(Beginning of SUPPLIED RECORDS)

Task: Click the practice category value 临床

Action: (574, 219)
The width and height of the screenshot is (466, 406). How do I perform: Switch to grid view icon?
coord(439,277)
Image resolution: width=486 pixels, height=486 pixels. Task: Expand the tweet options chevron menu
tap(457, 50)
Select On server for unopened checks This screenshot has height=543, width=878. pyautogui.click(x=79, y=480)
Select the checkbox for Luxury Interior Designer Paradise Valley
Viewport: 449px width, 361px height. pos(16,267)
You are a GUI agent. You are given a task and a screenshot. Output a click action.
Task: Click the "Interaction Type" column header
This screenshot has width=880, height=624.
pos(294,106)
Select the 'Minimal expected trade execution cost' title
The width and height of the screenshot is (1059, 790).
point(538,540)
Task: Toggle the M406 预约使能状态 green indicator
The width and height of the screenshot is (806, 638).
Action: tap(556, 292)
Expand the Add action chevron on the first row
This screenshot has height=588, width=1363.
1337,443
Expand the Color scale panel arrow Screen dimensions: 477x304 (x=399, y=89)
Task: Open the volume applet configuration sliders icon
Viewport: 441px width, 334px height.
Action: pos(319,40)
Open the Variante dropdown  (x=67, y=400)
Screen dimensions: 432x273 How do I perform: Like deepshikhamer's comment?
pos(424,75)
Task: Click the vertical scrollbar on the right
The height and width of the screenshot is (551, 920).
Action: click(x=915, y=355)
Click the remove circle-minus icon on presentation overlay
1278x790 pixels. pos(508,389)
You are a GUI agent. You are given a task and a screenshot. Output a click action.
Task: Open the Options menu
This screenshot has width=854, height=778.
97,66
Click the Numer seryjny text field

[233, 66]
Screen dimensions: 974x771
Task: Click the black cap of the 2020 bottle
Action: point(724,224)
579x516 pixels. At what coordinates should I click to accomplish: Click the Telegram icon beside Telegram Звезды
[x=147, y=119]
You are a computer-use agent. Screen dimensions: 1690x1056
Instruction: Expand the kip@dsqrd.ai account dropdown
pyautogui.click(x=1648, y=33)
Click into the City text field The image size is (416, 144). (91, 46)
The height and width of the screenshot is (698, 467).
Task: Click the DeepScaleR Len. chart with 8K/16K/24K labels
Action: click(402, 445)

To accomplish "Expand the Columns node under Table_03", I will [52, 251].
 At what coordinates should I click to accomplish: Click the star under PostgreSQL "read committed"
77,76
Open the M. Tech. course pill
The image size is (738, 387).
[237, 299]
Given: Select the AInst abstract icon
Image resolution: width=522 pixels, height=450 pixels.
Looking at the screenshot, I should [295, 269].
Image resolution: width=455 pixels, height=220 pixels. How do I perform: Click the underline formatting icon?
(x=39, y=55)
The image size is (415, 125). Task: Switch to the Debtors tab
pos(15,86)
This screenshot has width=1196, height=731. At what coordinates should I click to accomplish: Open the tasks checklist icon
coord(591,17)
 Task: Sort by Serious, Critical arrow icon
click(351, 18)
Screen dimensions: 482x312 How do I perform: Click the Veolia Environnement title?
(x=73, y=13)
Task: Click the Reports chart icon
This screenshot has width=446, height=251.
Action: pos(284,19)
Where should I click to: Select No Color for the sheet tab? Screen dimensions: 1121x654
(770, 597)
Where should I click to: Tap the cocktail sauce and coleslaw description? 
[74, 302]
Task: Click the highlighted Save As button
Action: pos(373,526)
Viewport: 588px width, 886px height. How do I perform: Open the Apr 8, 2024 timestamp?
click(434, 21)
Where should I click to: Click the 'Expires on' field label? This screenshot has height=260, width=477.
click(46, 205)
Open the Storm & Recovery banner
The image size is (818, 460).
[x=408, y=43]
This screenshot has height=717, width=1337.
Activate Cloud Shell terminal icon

(End of SUPPLIED RECORDS)

**WHAT TO PRODUCE**
Reproduce the lines above. Leave each one as it is.

**TASK ANSWER**
Task: Click the practice category value 临床

Action: (574, 219)
The width and height of the screenshot is (466, 406). How do I perform: Switch to grid view icon?
coord(439,277)
Image resolution: width=486 pixels, height=486 pixels. Task: Expand the tweet options chevron menu
tap(457, 50)
Select On server for unopened checks This screenshot has height=543, width=878. pyautogui.click(x=79, y=480)
Select the checkbox for Luxury Interior Designer Paradise Valley
Viewport: 449px width, 361px height. pos(16,267)
You are a GUI agent. You are given a task and a screenshot. Output a click action.
Task: Click the "Interaction Type" column header
This screenshot has width=880, height=624.
pos(294,106)
Select the 'Minimal expected trade execution cost' title
The width and height of the screenshot is (1059, 790).
point(538,540)
Task: Toggle the M406 预约使能状态 green indicator
The width and height of the screenshot is (806, 638).
Action: tap(556, 292)
Expand the Add action chevron on the first row
This screenshot has height=588, width=1363.
1337,443
Expand the Color scale panel arrow Screen dimensions: 477x304 (x=399, y=89)
Task: Open the volume applet configuration sliders icon
Viewport: 441px width, 334px height.
Action: pos(319,40)
Open the Variante dropdown  (x=67, y=400)
Screen dimensions: 432x273 How do I perform: Like deepshikhamer's comment?
pos(424,75)
Task: Click the vertical scrollbar on the right
The height and width of the screenshot is (551, 920).
Action: click(x=915, y=355)
Click the remove circle-minus icon on presentation overlay
1278x790 pixels. pos(508,389)
You are a GUI agent. You are given a task and a screenshot. Output a click action.
Task: Open the Options menu
This screenshot has width=854, height=778.
97,66
Click the Numer seryjny text field

[233, 66]
Screen dimensions: 974x771
Task: Click the black cap of the 2020 bottle
Action: point(724,224)
579x516 pixels. At what coordinates should I click to accomplish: Click the Telegram icon beside Telegram Звезды
[x=147, y=119]
You are a computer-use agent. Screen dimensions: 1690x1056
Instruction: Expand the kip@dsqrd.ai account dropdown
pyautogui.click(x=1648, y=33)
Click into the City text field The image size is (416, 144). (91, 46)
The height and width of the screenshot is (698, 467).
Task: Click the DeepScaleR Len. chart with 8K/16K/24K labels
Action: click(402, 445)

To accomplish "Expand the Columns node under Table_03", I will [52, 251].
 At what coordinates should I click to accomplish: Click the star under PostgreSQL "read committed"
77,76
Open the M. Tech. course pill
The image size is (738, 387).
[237, 299]
Given: Select the AInst abstract icon
Image resolution: width=522 pixels, height=450 pixels.
Looking at the screenshot, I should [295, 269].
Image resolution: width=455 pixels, height=220 pixels. How do I perform: Click the underline formatting icon?
(x=39, y=55)
The image size is (415, 125). Task: Switch to the Debtors tab
pos(15,86)
This screenshot has width=1196, height=731. At what coordinates should I click to accomplish: Open the tasks checklist icon
coord(591,17)
 Task: Sort by Serious, Critical arrow icon
click(351, 18)
Screen dimensions: 482x312 How do I perform: Click the Veolia Environnement title?
(x=73, y=13)
Task: Click the Reports chart icon
This screenshot has width=446, height=251.
Action: pos(284,19)
Where should I click to: Select No Color for the sheet tab? Screen dimensions: 1121x654
(770, 597)
Where should I click to: Tap the cocktail sauce and coleslaw description? 
[74, 302]
Task: Click the highlighted Save As button
Action: pos(373,526)
Viewport: 588px width, 886px height. How do I perform: Open the Apr 8, 2024 timestamp?
click(434, 21)
Where should I click to: Click the 'Expires on' field label? This screenshot has height=260, width=477.
click(46, 205)
Open the Storm & Recovery banner
The image size is (818, 460).
[x=408, y=43]
This screenshot has height=717, width=1337.
Activate Cloud Shell terminal icon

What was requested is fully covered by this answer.